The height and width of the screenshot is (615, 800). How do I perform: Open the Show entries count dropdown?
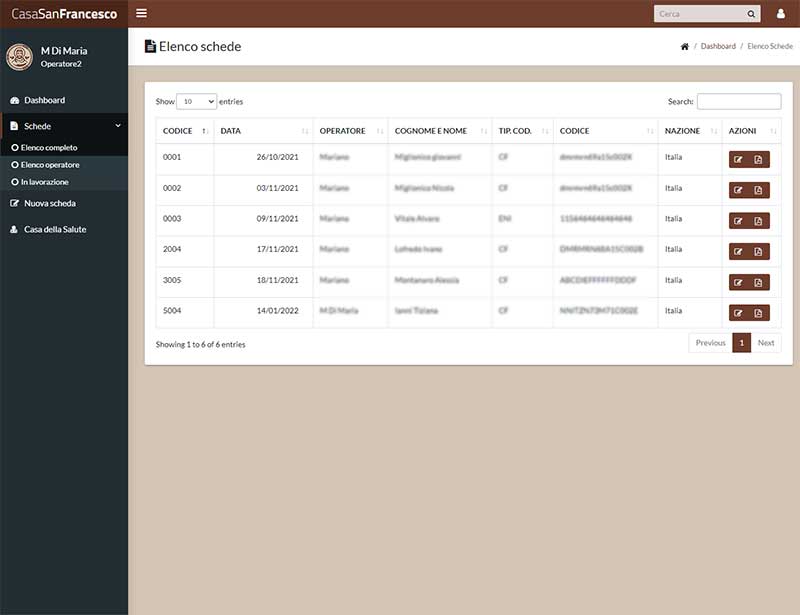196,102
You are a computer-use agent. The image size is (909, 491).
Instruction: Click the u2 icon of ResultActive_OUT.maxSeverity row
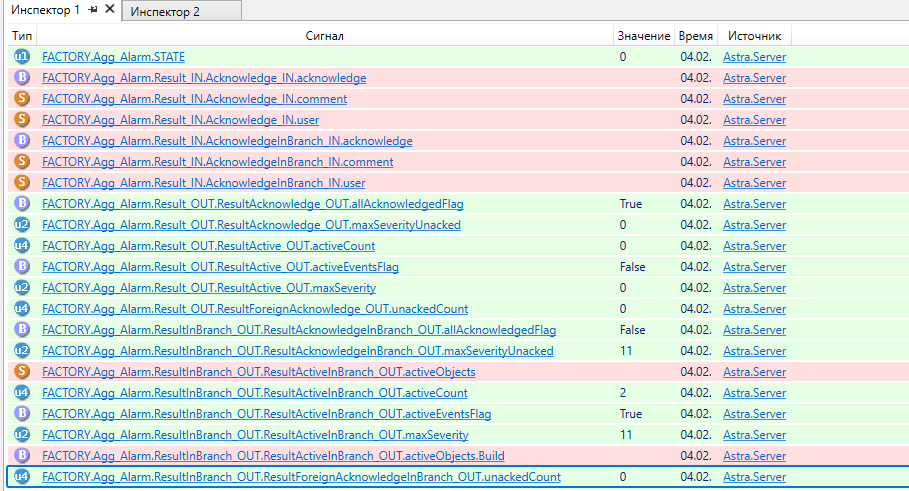pyautogui.click(x=21, y=288)
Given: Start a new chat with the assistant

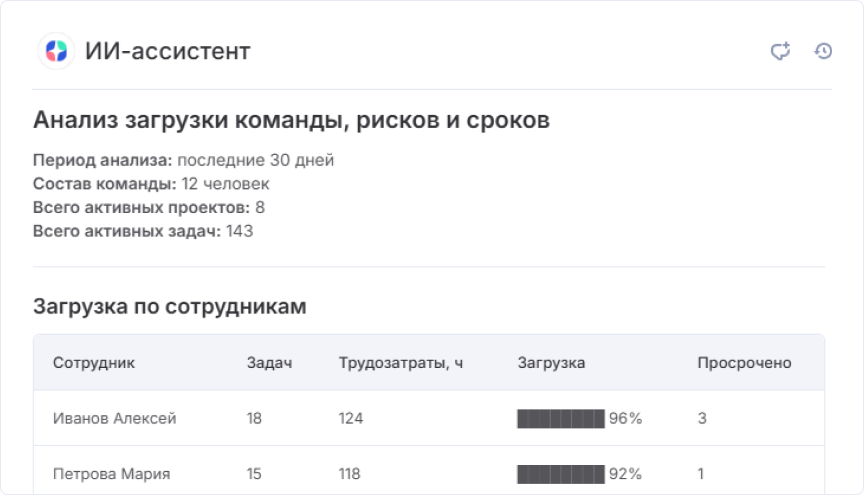Looking at the screenshot, I should click(780, 51).
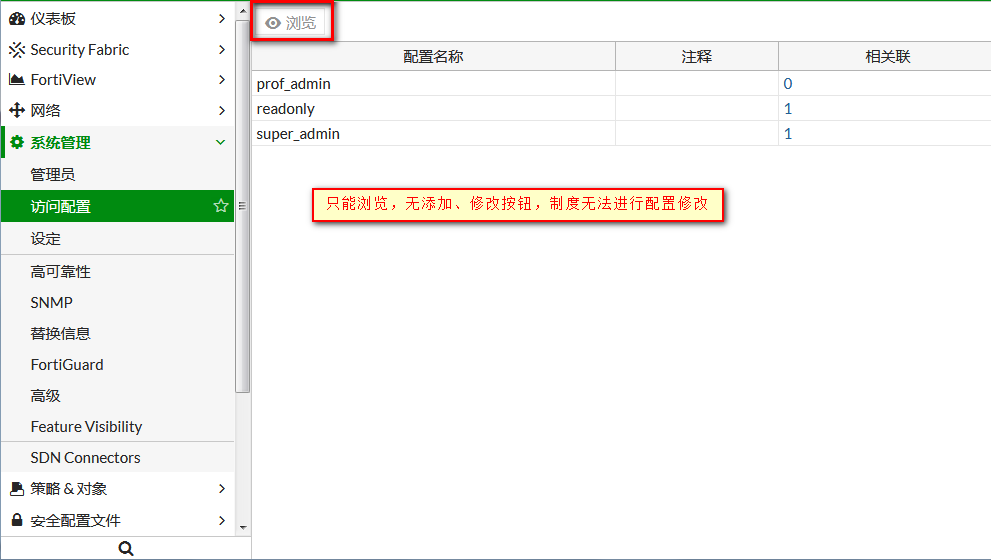
Task: Open the 管理员 menu item
Action: pos(53,175)
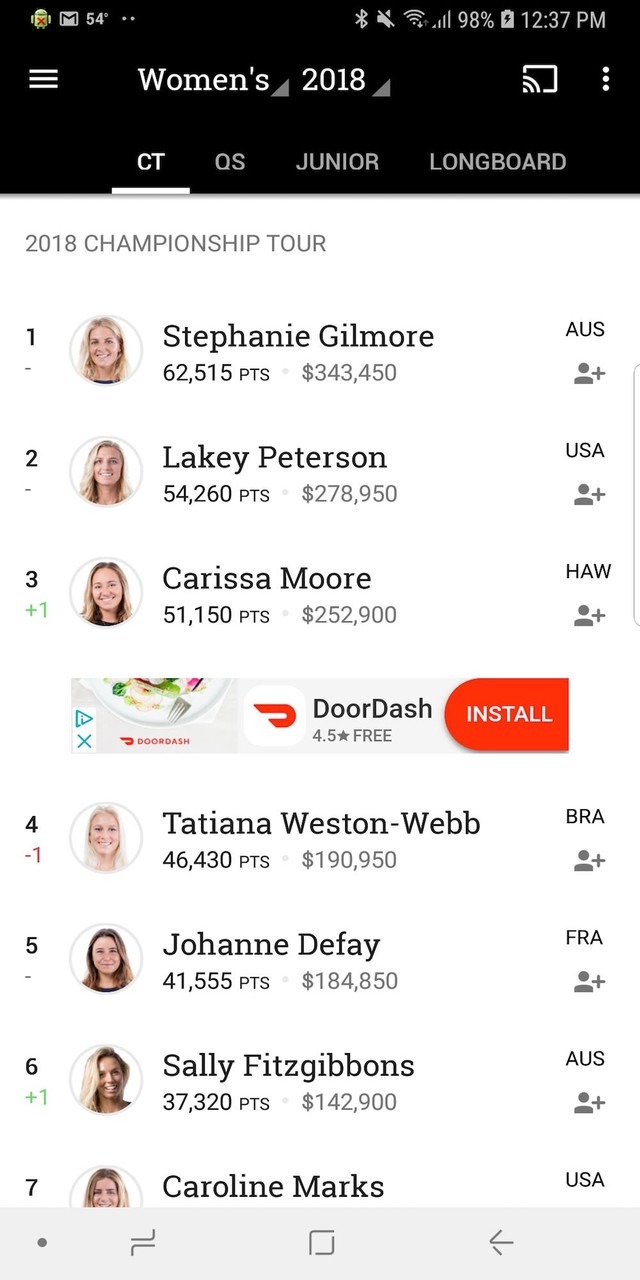
Task: Tap Caroline Marks's profile photo
Action: 106,1190
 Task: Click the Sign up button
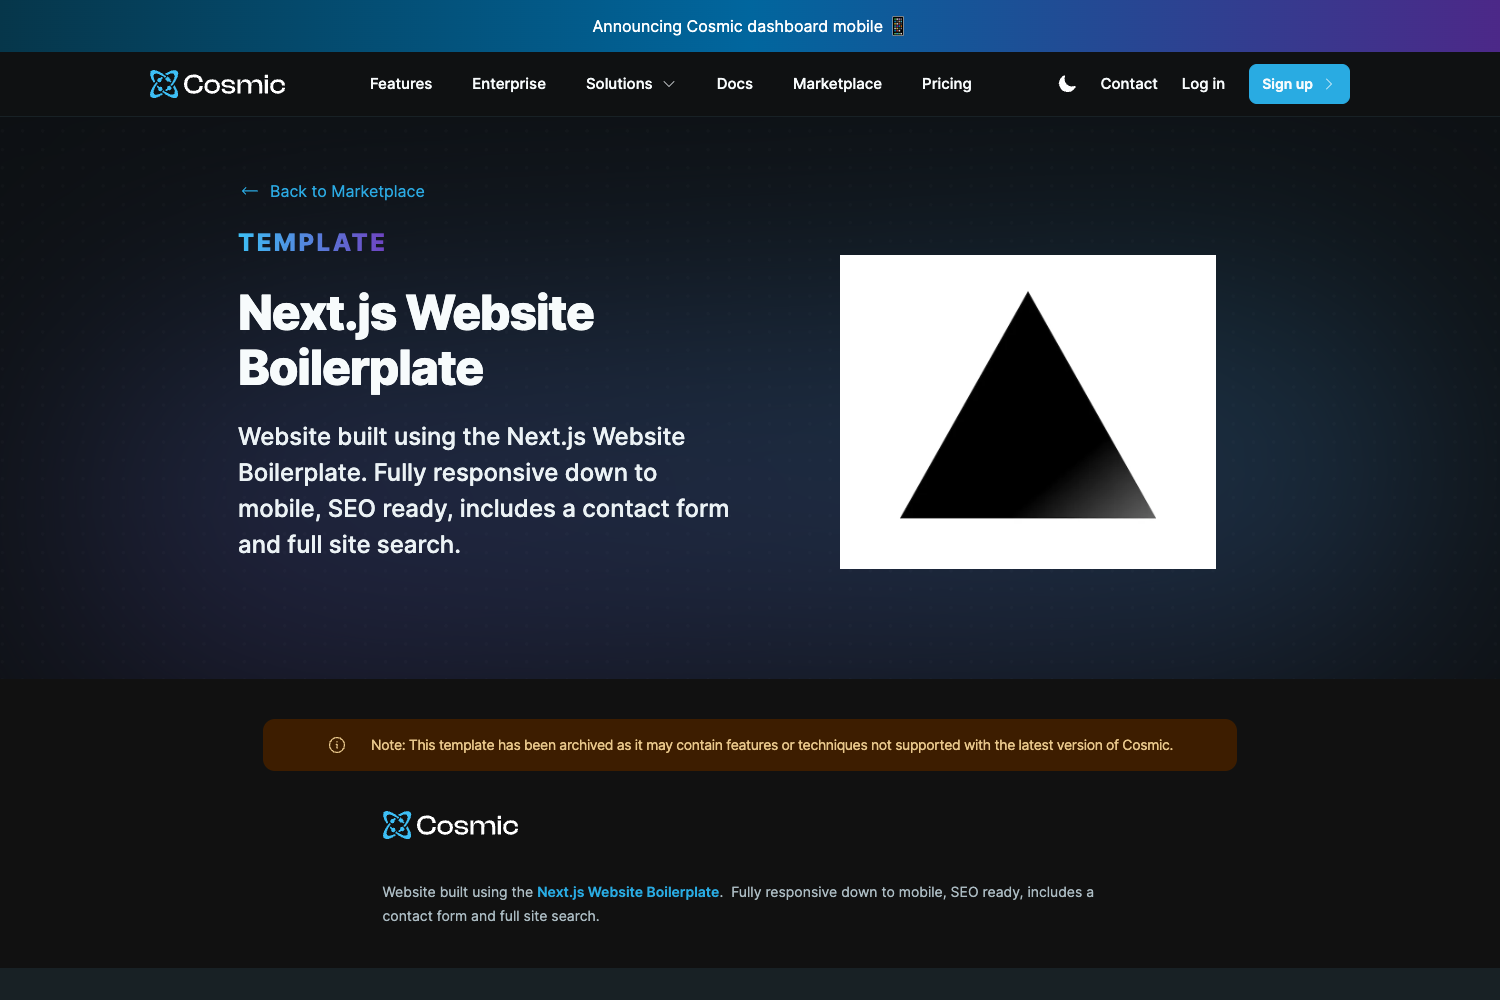point(1298,84)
************
# [Exercise instructions]
An exact copy of the whole listing is required, minus the pictures.

# [Solution for this task]
The height and width of the screenshot is (615, 800). How do I perform: Open the Show entries count dropdown?
196,102
You are a computer-use agent. The image size is (909, 491).
Instruction: Click the u2 icon of ResultActive_OUT.maxSeverity row
pyautogui.click(x=21, y=288)
Given: Start a new chat with the assistant

Looking at the screenshot, I should click(780, 51).
Task: Open the 管理员 menu item
Action: pos(53,175)
Task: Tap Caroline Marks's profile photo
Action: 106,1190
 Task: Click the Sign up button
point(1298,84)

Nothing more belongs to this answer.